Set down the listing below unchanged, from the line with "The image size is (1125, 802)." up to and including the line with "pyautogui.click(x=304, y=424)".

#### MATERIAL PROVIDED ####

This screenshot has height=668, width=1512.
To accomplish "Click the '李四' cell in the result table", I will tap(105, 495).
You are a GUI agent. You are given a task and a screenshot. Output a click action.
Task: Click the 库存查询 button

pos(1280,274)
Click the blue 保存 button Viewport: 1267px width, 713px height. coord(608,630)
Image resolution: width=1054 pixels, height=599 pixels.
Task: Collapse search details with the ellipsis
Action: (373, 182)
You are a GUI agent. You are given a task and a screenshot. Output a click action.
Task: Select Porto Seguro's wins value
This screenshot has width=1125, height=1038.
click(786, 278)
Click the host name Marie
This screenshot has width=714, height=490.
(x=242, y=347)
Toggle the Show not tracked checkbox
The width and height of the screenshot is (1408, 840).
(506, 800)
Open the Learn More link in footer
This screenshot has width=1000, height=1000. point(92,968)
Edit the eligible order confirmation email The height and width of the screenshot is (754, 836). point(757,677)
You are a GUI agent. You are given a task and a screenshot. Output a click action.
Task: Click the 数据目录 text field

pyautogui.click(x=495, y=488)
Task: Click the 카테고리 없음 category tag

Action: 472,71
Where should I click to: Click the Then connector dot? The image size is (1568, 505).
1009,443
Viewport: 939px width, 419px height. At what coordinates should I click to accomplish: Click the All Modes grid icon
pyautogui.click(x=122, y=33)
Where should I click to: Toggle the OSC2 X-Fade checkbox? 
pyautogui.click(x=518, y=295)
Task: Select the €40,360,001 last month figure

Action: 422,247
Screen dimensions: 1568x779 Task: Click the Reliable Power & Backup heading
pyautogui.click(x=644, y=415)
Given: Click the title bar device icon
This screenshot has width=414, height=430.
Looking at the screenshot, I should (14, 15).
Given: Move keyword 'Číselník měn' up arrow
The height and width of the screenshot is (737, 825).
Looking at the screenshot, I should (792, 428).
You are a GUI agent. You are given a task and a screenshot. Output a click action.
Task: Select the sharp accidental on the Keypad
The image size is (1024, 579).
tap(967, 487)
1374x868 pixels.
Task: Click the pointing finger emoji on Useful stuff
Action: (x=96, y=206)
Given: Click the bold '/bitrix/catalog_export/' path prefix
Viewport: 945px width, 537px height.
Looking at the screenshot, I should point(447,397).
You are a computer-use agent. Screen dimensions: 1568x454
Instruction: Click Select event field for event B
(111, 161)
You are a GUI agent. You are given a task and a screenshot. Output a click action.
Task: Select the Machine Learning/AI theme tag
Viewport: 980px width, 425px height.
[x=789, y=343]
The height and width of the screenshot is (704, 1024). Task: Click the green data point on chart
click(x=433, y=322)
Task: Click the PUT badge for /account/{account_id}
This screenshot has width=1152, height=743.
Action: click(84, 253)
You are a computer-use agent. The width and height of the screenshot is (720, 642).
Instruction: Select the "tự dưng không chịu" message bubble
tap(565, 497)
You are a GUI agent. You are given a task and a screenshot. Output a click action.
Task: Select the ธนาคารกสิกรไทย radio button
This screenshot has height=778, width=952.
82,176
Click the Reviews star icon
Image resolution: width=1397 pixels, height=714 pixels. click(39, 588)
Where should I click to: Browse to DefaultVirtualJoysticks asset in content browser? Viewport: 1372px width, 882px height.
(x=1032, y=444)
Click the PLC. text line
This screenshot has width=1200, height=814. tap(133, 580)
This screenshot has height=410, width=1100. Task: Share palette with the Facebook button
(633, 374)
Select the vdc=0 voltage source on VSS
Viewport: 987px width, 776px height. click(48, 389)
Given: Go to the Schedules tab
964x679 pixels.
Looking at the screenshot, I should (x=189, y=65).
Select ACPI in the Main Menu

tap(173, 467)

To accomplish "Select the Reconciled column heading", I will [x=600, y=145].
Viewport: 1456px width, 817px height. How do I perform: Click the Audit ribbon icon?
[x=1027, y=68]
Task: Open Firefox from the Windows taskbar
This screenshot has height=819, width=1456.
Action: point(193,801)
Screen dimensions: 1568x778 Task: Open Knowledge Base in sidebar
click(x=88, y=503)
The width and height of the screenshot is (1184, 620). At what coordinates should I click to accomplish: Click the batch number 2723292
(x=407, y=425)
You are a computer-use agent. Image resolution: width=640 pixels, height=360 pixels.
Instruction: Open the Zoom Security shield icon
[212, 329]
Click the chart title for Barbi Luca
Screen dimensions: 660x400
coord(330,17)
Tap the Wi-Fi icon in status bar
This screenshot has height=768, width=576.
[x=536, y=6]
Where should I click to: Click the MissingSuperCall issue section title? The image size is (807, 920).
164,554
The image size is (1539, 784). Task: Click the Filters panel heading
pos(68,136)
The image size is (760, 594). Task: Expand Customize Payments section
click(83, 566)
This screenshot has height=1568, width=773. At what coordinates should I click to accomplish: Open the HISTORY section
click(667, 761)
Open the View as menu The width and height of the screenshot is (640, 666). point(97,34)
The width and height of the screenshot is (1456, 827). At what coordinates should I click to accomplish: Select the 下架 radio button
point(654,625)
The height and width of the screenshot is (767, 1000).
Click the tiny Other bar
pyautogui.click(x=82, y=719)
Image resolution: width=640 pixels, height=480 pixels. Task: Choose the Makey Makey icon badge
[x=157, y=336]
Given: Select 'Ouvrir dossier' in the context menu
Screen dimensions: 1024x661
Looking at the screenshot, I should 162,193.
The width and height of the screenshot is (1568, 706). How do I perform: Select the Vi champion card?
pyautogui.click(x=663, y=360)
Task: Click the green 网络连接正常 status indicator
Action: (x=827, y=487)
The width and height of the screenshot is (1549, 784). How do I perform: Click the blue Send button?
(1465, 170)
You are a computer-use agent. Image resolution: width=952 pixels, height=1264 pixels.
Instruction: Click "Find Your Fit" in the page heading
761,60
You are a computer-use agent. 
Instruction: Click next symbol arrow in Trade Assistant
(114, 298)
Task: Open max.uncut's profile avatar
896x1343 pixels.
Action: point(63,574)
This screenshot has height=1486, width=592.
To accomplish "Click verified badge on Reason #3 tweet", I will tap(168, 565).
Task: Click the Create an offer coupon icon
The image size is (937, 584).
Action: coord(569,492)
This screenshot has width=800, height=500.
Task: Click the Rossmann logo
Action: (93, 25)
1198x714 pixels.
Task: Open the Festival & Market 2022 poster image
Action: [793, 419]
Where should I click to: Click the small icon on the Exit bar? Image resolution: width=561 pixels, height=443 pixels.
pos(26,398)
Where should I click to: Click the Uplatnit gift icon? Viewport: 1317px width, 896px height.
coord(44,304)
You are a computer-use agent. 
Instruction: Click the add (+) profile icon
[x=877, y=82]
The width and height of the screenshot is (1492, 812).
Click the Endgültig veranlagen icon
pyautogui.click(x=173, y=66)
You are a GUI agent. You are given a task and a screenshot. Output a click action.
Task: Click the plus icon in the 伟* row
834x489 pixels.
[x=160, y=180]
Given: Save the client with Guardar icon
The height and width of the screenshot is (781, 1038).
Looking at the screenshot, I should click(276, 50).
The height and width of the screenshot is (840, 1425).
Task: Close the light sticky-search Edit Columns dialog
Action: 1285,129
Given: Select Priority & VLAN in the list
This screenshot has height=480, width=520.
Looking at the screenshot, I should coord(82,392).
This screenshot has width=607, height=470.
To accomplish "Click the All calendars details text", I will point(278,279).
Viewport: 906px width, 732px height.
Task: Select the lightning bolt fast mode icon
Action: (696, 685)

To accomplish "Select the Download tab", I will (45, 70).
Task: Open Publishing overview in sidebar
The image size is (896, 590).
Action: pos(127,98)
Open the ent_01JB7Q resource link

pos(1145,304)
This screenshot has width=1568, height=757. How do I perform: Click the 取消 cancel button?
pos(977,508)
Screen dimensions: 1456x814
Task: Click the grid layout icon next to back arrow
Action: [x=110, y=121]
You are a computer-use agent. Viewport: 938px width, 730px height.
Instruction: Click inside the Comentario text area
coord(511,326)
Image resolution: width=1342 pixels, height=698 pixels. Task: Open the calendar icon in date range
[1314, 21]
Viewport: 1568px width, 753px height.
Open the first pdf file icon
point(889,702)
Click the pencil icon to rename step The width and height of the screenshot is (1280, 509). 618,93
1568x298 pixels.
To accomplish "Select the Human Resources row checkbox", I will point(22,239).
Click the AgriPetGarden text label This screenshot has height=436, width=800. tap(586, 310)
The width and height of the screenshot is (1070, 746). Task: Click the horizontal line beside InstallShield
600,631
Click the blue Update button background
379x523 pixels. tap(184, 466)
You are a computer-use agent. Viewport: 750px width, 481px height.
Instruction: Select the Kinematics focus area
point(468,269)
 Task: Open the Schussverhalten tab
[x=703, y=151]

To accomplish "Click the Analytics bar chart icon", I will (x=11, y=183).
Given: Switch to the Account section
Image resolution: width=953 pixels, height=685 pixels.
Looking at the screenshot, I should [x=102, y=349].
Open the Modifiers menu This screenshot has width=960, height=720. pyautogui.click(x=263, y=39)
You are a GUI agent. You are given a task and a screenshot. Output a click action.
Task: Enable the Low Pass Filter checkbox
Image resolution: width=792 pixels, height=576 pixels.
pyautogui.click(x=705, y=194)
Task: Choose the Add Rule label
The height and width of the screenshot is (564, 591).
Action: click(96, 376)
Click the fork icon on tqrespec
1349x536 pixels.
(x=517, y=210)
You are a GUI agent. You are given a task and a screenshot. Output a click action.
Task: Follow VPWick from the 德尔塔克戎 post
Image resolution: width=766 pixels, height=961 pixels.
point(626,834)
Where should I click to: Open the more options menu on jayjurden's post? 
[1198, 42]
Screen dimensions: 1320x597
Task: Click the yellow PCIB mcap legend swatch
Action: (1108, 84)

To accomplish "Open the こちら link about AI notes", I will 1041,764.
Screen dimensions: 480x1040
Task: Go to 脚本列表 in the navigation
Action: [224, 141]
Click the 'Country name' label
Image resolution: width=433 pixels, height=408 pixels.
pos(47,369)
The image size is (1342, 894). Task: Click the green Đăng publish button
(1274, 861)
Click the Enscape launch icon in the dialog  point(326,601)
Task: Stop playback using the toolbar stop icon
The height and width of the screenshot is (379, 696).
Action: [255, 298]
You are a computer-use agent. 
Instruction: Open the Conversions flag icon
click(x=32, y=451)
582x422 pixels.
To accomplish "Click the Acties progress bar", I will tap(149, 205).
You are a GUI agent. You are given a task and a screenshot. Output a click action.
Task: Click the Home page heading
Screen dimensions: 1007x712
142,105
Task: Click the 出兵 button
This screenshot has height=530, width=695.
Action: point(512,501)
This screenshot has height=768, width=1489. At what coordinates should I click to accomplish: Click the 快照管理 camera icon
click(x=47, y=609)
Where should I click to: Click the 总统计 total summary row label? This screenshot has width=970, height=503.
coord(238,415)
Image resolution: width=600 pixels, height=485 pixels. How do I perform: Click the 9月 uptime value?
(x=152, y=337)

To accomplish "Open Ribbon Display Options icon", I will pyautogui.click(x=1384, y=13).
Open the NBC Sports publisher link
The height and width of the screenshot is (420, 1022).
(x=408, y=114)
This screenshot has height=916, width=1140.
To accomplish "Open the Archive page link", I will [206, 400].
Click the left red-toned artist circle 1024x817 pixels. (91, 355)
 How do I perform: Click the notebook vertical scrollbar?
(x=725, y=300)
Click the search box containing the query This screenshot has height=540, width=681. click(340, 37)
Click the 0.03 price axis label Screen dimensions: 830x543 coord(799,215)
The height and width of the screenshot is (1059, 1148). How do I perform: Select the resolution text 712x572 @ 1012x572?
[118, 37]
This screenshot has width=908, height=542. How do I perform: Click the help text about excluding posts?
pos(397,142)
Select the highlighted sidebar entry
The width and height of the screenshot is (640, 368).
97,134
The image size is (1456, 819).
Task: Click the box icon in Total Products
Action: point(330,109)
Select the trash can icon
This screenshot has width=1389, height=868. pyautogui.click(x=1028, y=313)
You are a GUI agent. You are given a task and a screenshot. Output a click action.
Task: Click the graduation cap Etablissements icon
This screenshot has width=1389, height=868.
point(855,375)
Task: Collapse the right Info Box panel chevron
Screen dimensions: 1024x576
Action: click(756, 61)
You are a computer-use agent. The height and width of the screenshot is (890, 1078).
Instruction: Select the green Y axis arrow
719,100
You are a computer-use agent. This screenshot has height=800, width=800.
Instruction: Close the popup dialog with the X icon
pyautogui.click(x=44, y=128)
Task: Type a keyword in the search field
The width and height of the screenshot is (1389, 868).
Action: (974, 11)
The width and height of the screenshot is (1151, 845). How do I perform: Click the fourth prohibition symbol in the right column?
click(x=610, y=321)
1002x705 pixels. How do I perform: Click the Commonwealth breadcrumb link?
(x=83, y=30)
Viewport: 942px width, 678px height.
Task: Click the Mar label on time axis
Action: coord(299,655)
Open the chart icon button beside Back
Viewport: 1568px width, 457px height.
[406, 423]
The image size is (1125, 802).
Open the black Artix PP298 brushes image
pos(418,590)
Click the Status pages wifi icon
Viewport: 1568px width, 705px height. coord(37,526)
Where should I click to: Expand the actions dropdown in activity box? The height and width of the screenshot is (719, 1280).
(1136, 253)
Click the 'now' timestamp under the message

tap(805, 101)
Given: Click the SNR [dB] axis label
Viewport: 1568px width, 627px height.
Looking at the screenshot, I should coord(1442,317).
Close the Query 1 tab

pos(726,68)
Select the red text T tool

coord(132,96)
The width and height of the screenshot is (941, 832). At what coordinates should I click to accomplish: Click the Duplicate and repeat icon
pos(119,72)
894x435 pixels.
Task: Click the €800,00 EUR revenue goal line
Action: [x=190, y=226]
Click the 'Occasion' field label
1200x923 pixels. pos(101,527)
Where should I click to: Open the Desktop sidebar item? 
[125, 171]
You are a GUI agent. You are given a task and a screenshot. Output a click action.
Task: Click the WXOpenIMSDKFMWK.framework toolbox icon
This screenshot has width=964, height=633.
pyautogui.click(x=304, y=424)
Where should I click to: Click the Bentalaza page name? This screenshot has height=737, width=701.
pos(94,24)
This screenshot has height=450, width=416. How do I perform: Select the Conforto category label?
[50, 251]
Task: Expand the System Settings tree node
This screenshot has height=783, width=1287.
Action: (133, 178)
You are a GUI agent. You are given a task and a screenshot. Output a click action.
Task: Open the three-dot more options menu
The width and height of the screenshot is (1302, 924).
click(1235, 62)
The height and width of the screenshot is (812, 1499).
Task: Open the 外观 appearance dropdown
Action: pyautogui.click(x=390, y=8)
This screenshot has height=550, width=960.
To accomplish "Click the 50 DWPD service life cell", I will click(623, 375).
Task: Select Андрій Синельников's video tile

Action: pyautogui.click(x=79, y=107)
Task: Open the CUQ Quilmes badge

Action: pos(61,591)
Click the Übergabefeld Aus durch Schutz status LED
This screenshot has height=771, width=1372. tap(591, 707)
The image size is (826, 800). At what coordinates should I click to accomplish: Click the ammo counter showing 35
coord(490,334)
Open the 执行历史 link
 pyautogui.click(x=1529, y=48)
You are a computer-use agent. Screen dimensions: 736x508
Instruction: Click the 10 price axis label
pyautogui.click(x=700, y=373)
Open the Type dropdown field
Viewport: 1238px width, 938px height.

####

OUTPUT BELOW:
The image size is (1125, 802).
Open the black Artix PP298 brushes image
pos(418,590)
Click the Status pages wifi icon
Viewport: 1568px width, 705px height. coord(37,526)
Where should I click to: Expand the actions dropdown in activity box? The height and width of the screenshot is (719, 1280).
(1136, 253)
Click the 'now' timestamp under the message

tap(805, 101)
Given: Click the SNR [dB] axis label
Viewport: 1568px width, 627px height.
Looking at the screenshot, I should coord(1442,317).
Close the Query 1 tab

pos(726,68)
Select the red text T tool

coord(132,96)
The width and height of the screenshot is (941, 832). At what coordinates should I click to accomplish: Click the Duplicate and repeat icon
pos(119,72)
894x435 pixels.
Task: Click the €800,00 EUR revenue goal line
Action: [x=190, y=226]
Click the 'Occasion' field label
1200x923 pixels. pos(101,527)
Where should I click to: Open the Desktop sidebar item? 
[125, 171]
You are a GUI agent. You are given a task and a screenshot. Output a click action.
Task: Click the WXOpenIMSDKFMWK.framework toolbox icon
This screenshot has width=964, height=633.
pyautogui.click(x=304, y=424)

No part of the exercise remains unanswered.